Differences Of Opinions

Caregivers and their loved ones often disagree when it comes to managing their care.

Dementia can cause many differences in opinions, as caregivers may not understand the things that are important to their loved ones. Those differences of opinion can arise in other caregiving situations as well.

A study done by The Pennsylvania State University and the Benjamin Rose Institute on Aging examined the importance of five core values to caregivers and their loved ones with dementia: autonomy, burden, control, family and safety. The study found that caregivers underestimated the importance that their loved ones placed on all five of the core values. The major reason for this was that caregivers often felt that their loved ones were unable to make their own decisions about daily life. As your loved one's cognitive abilities decline, lack of agreement is common. Chances are that you will have to act as a surrogate decision maker at some point. It's important to understand your loved one's preferences so that you can make the best choices.

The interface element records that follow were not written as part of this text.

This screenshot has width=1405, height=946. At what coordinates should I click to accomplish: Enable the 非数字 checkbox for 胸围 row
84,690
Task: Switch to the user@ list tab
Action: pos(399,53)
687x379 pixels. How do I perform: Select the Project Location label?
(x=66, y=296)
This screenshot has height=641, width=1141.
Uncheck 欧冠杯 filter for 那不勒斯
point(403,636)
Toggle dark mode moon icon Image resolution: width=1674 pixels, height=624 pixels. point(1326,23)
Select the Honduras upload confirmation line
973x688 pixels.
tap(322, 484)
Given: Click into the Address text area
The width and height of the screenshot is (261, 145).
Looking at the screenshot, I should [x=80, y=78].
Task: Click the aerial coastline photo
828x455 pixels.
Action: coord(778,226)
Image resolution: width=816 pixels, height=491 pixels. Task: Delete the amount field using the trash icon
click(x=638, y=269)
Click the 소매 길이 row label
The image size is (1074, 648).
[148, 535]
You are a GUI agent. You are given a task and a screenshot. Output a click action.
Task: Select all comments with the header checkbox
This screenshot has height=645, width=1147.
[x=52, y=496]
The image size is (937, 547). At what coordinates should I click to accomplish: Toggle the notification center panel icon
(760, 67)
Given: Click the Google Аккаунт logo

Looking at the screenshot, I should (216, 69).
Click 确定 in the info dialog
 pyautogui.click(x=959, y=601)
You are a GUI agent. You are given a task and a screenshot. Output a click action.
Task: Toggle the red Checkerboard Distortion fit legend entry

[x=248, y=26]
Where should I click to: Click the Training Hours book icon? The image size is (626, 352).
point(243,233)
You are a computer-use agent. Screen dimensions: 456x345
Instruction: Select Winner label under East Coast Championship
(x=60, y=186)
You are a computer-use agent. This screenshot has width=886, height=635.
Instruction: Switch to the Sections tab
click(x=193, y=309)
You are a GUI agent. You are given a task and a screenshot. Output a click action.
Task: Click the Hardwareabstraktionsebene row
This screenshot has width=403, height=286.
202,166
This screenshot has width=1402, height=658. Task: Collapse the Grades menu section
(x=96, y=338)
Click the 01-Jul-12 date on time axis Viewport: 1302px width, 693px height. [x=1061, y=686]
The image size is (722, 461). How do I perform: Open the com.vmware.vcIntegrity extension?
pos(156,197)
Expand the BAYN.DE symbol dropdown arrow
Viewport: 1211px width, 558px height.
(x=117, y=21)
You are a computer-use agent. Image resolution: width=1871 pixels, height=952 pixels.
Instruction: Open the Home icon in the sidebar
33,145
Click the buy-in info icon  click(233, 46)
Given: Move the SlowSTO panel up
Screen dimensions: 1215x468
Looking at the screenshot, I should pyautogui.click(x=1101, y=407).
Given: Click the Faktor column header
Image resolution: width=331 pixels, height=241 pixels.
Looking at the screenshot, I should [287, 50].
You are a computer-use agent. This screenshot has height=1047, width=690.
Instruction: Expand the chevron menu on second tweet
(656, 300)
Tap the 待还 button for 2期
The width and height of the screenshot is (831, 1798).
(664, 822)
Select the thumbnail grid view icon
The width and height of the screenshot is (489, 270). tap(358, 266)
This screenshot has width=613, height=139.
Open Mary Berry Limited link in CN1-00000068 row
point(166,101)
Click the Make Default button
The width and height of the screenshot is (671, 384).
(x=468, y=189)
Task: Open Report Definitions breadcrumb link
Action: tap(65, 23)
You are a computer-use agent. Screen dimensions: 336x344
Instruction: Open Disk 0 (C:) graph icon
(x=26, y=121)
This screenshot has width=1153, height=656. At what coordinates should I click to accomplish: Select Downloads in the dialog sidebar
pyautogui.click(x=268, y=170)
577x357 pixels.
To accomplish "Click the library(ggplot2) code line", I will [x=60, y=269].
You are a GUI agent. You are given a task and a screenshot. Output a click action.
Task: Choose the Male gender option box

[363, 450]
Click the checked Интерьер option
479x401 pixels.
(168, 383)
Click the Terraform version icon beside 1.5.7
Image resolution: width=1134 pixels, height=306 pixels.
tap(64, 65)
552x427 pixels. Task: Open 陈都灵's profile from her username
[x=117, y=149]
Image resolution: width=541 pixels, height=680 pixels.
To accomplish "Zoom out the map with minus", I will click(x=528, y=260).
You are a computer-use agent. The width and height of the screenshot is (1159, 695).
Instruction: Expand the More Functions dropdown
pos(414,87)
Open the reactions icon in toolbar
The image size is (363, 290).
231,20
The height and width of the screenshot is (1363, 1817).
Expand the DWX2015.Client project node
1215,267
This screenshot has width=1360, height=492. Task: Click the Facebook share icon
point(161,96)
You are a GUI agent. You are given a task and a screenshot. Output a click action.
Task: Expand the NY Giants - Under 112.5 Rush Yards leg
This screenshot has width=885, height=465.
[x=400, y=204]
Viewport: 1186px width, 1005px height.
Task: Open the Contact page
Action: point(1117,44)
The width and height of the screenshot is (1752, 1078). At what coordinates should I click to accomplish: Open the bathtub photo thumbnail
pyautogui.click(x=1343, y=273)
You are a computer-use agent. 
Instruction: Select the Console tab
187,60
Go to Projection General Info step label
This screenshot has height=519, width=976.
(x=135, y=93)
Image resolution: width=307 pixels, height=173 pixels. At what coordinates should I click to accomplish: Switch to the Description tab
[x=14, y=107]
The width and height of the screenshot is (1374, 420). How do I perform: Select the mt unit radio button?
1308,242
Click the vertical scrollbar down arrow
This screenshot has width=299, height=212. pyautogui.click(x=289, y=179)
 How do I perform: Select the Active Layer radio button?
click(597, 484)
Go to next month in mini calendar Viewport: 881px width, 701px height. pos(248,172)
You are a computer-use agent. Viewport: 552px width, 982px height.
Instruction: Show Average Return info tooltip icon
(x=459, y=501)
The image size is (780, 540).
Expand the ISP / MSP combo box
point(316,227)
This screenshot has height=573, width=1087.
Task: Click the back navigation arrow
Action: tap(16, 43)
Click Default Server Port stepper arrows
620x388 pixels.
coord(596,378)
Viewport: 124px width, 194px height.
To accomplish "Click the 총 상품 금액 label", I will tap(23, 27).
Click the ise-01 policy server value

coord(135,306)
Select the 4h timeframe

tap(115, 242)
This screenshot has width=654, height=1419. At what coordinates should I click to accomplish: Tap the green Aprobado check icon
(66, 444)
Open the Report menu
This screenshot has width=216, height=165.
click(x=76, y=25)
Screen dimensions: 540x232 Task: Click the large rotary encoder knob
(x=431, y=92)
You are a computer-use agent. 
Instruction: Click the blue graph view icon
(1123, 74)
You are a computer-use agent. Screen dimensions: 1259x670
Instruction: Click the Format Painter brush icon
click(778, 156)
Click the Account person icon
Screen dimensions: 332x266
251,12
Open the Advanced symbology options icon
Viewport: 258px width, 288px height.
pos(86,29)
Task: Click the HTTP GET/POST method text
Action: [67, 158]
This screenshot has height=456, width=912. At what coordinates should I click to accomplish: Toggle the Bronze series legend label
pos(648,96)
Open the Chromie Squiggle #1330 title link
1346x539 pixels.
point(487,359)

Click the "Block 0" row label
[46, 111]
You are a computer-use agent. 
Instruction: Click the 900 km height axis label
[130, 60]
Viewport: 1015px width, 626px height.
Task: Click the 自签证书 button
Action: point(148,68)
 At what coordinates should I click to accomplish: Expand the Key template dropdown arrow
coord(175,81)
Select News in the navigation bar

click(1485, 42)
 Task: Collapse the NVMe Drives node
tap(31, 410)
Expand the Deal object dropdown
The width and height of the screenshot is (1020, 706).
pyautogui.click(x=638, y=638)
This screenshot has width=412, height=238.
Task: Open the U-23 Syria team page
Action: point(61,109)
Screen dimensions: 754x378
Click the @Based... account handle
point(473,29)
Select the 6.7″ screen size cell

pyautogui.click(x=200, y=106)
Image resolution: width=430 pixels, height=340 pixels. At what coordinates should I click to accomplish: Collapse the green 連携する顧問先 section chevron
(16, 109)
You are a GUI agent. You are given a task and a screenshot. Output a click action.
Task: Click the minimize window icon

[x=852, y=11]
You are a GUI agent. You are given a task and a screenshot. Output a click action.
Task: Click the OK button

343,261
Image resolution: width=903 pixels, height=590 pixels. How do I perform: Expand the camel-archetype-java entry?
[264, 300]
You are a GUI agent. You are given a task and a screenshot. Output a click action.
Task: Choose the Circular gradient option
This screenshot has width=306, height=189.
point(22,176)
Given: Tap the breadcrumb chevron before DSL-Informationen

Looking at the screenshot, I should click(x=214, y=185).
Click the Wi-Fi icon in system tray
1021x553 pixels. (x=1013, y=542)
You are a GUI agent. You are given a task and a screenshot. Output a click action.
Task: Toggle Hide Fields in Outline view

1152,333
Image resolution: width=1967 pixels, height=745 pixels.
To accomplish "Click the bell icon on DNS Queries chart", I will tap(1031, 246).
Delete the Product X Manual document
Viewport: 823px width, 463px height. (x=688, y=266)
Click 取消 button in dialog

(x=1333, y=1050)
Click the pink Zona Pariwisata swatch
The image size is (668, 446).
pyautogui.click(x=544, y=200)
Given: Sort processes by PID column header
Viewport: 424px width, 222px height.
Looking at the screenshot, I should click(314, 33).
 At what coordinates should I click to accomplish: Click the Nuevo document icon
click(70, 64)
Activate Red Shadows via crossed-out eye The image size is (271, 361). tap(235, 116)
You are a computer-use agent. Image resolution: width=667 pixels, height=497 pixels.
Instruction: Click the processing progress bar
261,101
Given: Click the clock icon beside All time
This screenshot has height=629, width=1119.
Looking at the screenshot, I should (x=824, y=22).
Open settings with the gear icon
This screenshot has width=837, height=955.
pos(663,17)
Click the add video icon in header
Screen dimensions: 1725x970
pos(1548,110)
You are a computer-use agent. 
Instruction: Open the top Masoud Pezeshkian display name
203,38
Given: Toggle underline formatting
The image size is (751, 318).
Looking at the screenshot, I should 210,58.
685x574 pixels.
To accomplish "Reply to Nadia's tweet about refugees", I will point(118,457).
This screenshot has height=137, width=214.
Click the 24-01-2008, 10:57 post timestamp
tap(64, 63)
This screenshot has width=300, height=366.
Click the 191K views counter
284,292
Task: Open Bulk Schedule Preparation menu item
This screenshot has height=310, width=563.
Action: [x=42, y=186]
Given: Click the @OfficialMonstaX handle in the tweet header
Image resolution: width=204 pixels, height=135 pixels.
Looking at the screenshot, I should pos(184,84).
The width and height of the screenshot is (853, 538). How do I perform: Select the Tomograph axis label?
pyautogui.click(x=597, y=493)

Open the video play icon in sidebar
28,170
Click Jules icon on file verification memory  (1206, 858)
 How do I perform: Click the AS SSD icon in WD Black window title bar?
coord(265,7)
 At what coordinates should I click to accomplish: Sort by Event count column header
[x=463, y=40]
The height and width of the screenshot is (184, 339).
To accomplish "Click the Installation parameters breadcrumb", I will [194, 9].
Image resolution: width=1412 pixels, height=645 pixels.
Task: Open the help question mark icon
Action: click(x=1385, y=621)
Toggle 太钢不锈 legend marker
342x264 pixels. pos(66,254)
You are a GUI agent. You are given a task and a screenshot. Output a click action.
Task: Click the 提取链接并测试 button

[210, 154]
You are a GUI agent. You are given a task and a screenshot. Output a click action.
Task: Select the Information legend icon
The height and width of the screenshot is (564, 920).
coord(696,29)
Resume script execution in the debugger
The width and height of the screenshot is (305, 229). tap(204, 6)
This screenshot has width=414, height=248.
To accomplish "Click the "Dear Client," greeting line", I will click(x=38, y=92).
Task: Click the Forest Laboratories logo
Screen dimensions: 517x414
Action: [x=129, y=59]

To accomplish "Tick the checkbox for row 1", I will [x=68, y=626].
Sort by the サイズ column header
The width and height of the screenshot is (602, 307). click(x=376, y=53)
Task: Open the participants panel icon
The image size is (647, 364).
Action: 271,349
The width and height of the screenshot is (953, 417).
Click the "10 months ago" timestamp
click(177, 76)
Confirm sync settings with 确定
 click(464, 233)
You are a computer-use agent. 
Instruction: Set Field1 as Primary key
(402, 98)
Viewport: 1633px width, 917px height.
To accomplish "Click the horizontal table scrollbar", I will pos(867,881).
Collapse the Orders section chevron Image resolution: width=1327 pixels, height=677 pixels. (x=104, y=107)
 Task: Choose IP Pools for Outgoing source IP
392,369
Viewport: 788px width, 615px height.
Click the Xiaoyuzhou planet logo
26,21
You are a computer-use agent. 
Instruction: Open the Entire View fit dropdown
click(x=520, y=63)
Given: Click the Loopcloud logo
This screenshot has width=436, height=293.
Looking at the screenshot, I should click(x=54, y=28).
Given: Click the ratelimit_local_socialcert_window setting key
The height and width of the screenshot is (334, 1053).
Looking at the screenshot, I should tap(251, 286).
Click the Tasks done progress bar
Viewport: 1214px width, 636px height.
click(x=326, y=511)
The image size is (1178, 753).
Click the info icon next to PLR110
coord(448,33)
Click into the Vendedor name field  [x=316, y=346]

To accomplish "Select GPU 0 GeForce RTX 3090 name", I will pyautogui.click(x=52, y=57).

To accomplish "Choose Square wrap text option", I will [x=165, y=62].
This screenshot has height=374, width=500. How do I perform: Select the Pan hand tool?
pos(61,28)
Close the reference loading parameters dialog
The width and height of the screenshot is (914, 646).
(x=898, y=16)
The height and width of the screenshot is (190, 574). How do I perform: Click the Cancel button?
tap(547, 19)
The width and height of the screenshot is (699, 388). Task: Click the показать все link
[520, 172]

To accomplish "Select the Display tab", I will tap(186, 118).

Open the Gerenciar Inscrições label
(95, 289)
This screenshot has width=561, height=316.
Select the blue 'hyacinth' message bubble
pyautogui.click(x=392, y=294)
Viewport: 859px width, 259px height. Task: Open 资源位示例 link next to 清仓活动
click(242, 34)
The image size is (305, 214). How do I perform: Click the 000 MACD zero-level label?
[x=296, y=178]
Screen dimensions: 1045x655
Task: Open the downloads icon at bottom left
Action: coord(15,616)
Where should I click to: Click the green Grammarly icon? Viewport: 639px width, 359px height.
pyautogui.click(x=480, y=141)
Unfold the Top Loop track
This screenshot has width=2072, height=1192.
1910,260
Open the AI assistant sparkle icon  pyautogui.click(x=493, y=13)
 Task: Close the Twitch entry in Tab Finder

Differences of opinion are also very common among siblings, other family members and others providing care. Fights can break out over division of labor, availability, finances and many other factors. The 50-50 Rule was developed by Home Instead Senior Care to help siblings and family members prevent and overcome differences of opinion when caring for a loved one. The basic premise is that siblings, or whoever is sharing caregiving responsibilities, split the division of labor 50/50. Here are some tips based on the 50-50 Rule to prevent and resolve differences of opinion.

Communicate:

Have conversations with your loved one and other family members involved in their care. It is important that everyone understands their values and needs.

Research:

Do your research on the different types of services and care options for your loved one. Involve them if you can so that they feel like they're part of the process and decision.

Plan ahead:

Talk to your loved one about their preferences before anything happens. While it may seem early, you never know what life holds, and it's important to know what your loved one wants before they can no longer tell you themselves.

Be flexible:

The needs of your loved one will change as time passes, as does the life of their caregivers. Divide caregiving tasks based on each family member's interests, skills and availability. With a little extra effort, you can effectively work through differences of opinion between your family, caregivers and your loved one.